From the Crimson and the Gray to the Wildcats of CWU to the GNAC, one constant throughout Guptill’s career has been the quality and dedication to his work. Some have witnessed Guptill’s work through various perspectives, including current CWU baseball coach Desi Storey and CWU men’s basketball coach Greg Sparling, who were each student-athletes at Central while Bob was the SID.

“Initially as a player, I didn’t realize that Bob was covering all of the sports here,” Storey said. “As a coach, it was great having him there because he was always on top of everything. He helped me in terms of scheduling as well as learning new rules.”

“Bob has done a tremendous job, not just during his time as the only sports information director the GNAC has ever known, but in his previous stops at Central Washington and the PacWest Conference,” said GNAC commissioner Dave Haglund. “He has always taken great pride in delivering timely and accurate information on behalf of the student-athletes, coaches, administrators and fans he served.

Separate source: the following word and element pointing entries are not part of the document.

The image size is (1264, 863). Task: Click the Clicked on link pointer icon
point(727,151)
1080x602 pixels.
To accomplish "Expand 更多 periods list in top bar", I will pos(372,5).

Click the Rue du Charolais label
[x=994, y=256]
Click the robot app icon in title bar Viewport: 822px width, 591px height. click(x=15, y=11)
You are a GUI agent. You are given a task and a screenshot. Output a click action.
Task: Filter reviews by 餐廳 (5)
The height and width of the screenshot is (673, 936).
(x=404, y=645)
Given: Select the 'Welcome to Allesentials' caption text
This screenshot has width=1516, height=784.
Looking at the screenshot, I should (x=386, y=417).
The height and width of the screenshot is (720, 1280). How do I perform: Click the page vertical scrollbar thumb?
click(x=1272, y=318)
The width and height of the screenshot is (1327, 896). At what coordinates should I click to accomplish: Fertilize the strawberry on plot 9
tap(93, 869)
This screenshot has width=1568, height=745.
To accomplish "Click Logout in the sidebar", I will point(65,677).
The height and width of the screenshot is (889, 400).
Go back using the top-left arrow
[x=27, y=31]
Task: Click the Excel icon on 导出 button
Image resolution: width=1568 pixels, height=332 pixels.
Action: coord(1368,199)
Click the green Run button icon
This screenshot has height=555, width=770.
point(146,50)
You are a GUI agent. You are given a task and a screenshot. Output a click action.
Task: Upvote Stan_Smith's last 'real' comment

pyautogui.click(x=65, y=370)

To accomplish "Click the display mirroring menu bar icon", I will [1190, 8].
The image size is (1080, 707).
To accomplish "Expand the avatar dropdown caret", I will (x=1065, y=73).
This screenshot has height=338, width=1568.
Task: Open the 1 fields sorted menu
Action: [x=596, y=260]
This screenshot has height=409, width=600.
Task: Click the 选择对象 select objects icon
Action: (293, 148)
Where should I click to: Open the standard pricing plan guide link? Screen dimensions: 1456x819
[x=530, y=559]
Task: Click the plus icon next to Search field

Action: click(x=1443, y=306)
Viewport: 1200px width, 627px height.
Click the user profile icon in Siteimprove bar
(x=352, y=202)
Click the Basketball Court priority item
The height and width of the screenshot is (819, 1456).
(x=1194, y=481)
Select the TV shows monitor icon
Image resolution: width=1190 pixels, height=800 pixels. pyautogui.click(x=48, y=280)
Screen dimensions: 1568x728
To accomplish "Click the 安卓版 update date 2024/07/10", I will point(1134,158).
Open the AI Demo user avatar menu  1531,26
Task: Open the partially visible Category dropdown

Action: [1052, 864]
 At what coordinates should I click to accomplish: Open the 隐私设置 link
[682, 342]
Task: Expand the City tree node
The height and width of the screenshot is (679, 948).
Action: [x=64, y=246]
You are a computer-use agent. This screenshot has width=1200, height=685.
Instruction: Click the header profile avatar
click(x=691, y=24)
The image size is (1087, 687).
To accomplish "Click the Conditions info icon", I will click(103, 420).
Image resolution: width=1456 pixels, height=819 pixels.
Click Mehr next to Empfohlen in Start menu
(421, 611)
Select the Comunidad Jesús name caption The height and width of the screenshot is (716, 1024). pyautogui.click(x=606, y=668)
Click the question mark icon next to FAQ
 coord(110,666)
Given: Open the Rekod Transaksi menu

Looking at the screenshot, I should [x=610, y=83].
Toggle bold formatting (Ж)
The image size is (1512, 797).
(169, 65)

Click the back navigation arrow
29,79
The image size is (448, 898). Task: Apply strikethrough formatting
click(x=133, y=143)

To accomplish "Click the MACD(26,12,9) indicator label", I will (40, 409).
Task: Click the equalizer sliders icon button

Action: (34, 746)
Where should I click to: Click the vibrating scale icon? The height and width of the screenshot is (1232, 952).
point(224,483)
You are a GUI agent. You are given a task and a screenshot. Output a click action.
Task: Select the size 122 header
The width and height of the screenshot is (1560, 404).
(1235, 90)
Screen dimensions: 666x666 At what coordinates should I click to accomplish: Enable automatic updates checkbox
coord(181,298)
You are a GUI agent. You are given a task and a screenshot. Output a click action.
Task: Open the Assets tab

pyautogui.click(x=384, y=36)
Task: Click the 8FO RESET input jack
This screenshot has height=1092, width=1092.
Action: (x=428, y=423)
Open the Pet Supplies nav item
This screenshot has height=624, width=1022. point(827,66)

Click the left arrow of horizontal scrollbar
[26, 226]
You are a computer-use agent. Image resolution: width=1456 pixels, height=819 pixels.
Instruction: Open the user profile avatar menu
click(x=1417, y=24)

He truly is a living history book of the GNAC and small-college athletics in the Pacific Northwest, and his work will live on for generations to come.”

As Guptill puts the finishing touches on his historic career, what stands out the most will be what he has built from the ground up with the GNAC. After helping establish the athletics record books at WSU and CWU, Guptill had an opportunity to start at Square 1 with the GNAC and create a living history in real time.“It was pretty much the opposite of what I did with my research before, because I had basically gone back 70-80 years in the history of those schools,” Guptill said. “The fact that (the GNAC) was a brand new conference meant we could create the statistical history from the very beginning.”

Guptill will miss the challenge of creating schedules with the GNAC’s unique travel, staying up late on Saturdays to receive results from basketball games in Alaska, and of course the daily Subway sandwiches for lunch. What he treasures most, however, are the relationships he has built with colleagues and having had the opportunity to serve the entire industry.

“The main thing I have always thought is that providing information to all of the SIDs in the conference was essential, and that was my main goal,” Guptill said. “I wanted to do everything that I could possibly do to assist SIDs in the coverage of their teams. That’s why I have always thought keeping accurate and historical information was so important. Hopefully I’ve accomplished that.”